Which we all must do, no matter where we are on this wide, beautiful globe.

Related post: Lengthening the Cords

Together is The Way to Be

When I go to church on Sunday morning, I think I don’t have impossible expectations. But it would be nice if everyone could be there on time. And please don’t expect me to chat with you while we’re singing because I don’t like being disturbed from focusing on the song and leader.

Would it be so much to ask to have the window cracked, so I could breath? Would it really be the death of anyone to have a light breeze in the room? It’s hard for me to concentrate on the speaker while I’m breathing fumes of fried onions and bad personal hygiene. I try sucking mints and holding my hand to my nose so as to smell the (nice) (Irish) lotion I used, but I still feel nauseated and need huge self-control to keep from bolting out the door.

When we’re drinking tea together afterwards, I want to have meaningful conversations, not negativity or complaining or arguing. I like to argue, but not after church. Let’s please try to take a day off from our vices.

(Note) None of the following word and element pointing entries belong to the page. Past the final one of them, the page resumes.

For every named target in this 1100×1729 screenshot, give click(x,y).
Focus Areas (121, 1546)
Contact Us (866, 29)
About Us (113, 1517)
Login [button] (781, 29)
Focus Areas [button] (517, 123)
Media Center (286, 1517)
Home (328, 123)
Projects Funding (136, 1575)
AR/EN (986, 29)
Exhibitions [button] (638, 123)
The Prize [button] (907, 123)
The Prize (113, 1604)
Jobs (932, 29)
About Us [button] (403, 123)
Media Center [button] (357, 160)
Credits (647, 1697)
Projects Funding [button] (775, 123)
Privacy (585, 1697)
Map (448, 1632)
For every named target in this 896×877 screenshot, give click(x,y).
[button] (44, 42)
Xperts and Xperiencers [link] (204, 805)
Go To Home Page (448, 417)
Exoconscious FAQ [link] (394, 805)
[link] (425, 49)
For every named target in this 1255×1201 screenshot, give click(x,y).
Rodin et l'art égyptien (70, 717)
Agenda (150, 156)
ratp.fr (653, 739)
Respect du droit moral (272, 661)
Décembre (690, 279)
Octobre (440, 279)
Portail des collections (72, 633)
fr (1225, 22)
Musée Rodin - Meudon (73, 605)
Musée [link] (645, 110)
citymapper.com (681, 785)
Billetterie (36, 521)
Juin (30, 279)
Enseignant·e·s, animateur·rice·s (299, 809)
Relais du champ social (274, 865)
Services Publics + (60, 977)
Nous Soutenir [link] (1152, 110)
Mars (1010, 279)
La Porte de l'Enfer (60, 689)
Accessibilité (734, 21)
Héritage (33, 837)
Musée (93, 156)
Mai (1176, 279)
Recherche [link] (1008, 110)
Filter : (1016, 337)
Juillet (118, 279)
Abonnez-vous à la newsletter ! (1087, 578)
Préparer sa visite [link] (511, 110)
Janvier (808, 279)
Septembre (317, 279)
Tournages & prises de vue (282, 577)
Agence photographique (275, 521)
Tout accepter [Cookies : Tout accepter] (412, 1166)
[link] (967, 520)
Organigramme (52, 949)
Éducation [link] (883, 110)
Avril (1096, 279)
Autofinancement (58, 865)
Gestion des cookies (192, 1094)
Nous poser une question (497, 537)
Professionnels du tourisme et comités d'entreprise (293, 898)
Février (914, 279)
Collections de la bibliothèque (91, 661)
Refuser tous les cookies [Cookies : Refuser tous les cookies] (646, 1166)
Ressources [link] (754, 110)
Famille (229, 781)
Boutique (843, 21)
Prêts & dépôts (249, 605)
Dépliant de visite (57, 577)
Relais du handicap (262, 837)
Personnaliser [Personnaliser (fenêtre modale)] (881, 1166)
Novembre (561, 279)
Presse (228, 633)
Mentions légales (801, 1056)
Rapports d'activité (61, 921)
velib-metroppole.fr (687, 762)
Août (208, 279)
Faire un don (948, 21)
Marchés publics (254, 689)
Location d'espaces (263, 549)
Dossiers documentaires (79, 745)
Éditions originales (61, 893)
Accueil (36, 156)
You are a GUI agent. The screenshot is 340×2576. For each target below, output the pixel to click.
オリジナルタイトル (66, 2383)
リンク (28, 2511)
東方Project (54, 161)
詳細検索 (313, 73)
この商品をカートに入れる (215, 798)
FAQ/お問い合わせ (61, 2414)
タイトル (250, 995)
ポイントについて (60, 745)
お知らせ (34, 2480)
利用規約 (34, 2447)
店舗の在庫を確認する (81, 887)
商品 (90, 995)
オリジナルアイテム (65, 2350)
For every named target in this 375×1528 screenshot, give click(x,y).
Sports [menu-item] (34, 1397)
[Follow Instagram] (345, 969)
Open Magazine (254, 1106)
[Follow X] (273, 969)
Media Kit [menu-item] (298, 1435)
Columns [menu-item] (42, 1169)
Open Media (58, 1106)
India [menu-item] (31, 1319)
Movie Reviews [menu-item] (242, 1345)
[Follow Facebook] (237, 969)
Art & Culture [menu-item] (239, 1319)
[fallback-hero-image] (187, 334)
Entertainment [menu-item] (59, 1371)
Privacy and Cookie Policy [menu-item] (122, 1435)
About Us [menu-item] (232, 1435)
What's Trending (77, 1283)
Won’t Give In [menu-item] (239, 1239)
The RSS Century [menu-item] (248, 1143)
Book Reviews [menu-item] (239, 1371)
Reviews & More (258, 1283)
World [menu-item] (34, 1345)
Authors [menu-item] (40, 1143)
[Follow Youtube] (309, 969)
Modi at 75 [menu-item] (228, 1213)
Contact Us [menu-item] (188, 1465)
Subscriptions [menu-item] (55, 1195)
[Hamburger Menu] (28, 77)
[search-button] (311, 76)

We work hard to clean the place every Sat. and in several hours on Sun. the floor has clouds of dirt scattered around, sugary tea is splashed down the steps, empty water cups stand around, song books and chairs are anywhere and everywhere. It would be nice if someone else would care about keeping the place clean instead of just using it and leaving.

I could stay at home on Sunday mornings and be more comfortable on most every level. I could talk to God; He could talk to me. I could sing alone. I could even listen to a sermon. There could be worship and communication and encouragement.

But there wouldn’t be community.

I’m finding that when I leave seclusion and walk into a messy, unpredictable universe full of  personalities and bodies, there are a lot of aspects that prickle, disturb, irritate me. But I would also miss out on way too many things that make my life richer.

So yesterday, I could hardly breathe during the service for the smell and the stuffy air. But there were wise words spoken, sad news shared, tears, hugs, and songs. There was care and love poured out, worship and surrender. Glints of beauty sparkled around us–beauty that I’m not willing to do without.

There’s a woman who searches me out every Sunday to kiss  me and ask how I am, because she knows that I’m not always ok, and sometimes we’ve cried together, mingled tears on cheeks. There’s another who tells me about her week, and says she has stories to tell me when we’ll meet later in the day. There are creative little people in Sunday school who chatter happily to me and draw pictures as easily as they breathe.

Community means give and take. Not liking some things, but welcoming other things. It means color and texture (did I mention smells?) and depth that is impossible to find anywhere except together. I like it that way.